In simple regression or classification problems, we cannot train a parametric model in a way that the fitted model minimizes the out-of-sample prediction error. We could (and did) fit the parametric models manually by adding or removing predictors and their interactions and polynomials. As we have seen in earlier chapters, by dropping a variable in a regression, for example, it is possible to reduce the variance at the cost of a negligible increase in bias.

In fitting the predictive model, some of the variables used in a multiple regression model may not be well associated with the response.

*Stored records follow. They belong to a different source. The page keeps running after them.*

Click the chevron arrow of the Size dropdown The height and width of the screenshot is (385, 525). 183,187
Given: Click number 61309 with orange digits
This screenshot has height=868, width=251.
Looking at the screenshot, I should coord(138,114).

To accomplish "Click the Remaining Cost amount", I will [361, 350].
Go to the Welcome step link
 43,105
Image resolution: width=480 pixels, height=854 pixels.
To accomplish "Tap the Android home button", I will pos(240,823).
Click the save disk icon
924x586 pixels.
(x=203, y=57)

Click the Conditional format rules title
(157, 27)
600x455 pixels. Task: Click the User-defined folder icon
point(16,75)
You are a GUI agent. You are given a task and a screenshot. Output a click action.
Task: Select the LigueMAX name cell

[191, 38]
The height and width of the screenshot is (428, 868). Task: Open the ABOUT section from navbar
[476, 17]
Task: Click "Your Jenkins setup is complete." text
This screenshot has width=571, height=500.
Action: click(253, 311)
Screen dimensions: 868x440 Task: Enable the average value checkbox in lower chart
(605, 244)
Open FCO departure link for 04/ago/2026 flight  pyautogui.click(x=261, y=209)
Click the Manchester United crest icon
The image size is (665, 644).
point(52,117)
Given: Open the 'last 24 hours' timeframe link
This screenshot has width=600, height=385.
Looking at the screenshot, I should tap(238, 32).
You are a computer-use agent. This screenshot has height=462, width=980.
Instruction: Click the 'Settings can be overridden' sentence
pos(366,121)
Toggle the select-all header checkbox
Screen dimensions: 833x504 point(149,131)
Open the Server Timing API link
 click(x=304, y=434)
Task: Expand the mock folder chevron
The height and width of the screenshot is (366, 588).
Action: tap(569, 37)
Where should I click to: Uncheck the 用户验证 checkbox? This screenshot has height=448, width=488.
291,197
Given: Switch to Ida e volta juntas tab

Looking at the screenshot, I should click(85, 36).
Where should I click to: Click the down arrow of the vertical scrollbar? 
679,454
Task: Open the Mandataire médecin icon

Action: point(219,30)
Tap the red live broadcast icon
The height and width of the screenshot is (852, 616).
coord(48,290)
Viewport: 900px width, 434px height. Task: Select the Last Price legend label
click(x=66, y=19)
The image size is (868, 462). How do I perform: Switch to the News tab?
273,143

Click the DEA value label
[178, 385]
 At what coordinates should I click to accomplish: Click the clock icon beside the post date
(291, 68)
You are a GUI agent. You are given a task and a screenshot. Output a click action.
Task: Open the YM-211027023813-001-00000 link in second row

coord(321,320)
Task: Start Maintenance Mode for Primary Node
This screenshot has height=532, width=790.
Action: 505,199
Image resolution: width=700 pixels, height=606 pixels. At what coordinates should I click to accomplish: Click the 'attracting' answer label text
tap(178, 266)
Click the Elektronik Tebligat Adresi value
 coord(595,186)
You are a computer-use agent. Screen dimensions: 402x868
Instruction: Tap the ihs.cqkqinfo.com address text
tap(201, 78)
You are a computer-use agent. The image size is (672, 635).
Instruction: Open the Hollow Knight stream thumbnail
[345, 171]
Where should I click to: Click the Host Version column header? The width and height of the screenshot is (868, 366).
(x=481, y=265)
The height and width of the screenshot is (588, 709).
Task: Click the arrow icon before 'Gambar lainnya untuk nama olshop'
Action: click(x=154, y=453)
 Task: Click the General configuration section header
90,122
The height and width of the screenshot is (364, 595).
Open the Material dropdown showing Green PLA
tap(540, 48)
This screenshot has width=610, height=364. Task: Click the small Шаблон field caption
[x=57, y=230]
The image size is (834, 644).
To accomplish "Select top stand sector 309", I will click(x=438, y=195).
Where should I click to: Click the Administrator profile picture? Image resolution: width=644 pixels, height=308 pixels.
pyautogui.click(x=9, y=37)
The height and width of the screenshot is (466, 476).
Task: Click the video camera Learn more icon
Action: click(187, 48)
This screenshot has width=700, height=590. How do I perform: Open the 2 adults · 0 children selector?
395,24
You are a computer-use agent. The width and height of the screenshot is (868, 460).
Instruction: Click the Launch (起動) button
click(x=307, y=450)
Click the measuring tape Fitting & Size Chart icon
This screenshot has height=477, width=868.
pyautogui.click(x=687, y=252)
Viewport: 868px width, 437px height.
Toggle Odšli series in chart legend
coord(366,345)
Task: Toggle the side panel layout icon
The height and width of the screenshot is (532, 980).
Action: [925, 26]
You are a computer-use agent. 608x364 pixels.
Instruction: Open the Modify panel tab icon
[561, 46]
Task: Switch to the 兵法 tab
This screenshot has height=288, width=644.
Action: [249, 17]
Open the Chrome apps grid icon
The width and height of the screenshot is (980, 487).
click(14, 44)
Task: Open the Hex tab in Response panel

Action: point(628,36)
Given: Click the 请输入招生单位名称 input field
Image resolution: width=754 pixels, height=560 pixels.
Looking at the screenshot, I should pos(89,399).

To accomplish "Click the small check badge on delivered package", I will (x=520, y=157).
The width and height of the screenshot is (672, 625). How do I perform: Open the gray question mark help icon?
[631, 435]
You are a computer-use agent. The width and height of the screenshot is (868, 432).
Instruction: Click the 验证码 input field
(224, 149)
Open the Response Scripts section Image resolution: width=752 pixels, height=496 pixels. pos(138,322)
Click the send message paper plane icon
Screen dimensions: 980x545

Keeping those “irrelevant” variables often leads to unnecessary complexity in the resulting model. Regularization or penalization is an alternative and automated fitting procedure that refers to a process that removes irrelevant variables or shrinks the magnitude of their parameters, which can yield better prediction accuracy and model interpretability by preventing overfitting.

There are several types of regularization techniques that can be used in parametric models. Each of these techniques adds a different type of penalty term to the objective function and can be used in different situations depending on the characteristics of the data and the desired properties of the model. Two methods, Ridge and Lasso, are two of well-known benchmark techniques that reduce the model complexity and prevent overfitting resulting from simple linear regression.

The general principle in penalization can be shown as

\[ \widehat{m}_\lambda(\boldsymbol{x})=\operatorname{argmin}\left\{\sum_{i=1}^n \underbrace{\mathcal{L}\left(y_i, m(\boldsymbol{x})\right)}_{\text {loss function }}+\underbrace{\lambda\|m\|_{\ell_q}}_{\text {penalization }}\right\} \]

where \(\mathcal{L}\) could be conditional mean, quantiles, expectiles, \(m\) could be linear, logit, splines, tree-based models, neural networks. The penalization, \(\ell_q\), could be lasso (\(\ell_1\)) or ridge (\(\ell_2\)). And, \(\lambda\) regulates overfitting that can be determined by cross-validation or other methods. It puts a price to pay for a having more flexible model:

\(\lambda\rightarrow0\): it interpolates data, low bias, high variance
\(\lambda\rightarrow\infty\): linear model high bias, low variance

There are two fundamental goals in statistical learning: achieving a high prediction accuracy and identifying relevant predictors. The second objective, variable selection, is particularly important when there is a true sparsity in the underlying model. By their nature, penalized parametric models are not well-performing tools for prediction. But, they provide important tools for model selection specially when \(p>N\) and the true model is sparse. This section starts with two major models in regularized regressions, Ridge and Lasso, and develops an idea on sparse statistical modelling with Adaptive Lasso.

Although there are many sources on the subject, perhaps the most fundamental one is Statistical Learning with Sparsity by Hastie et al. (2015).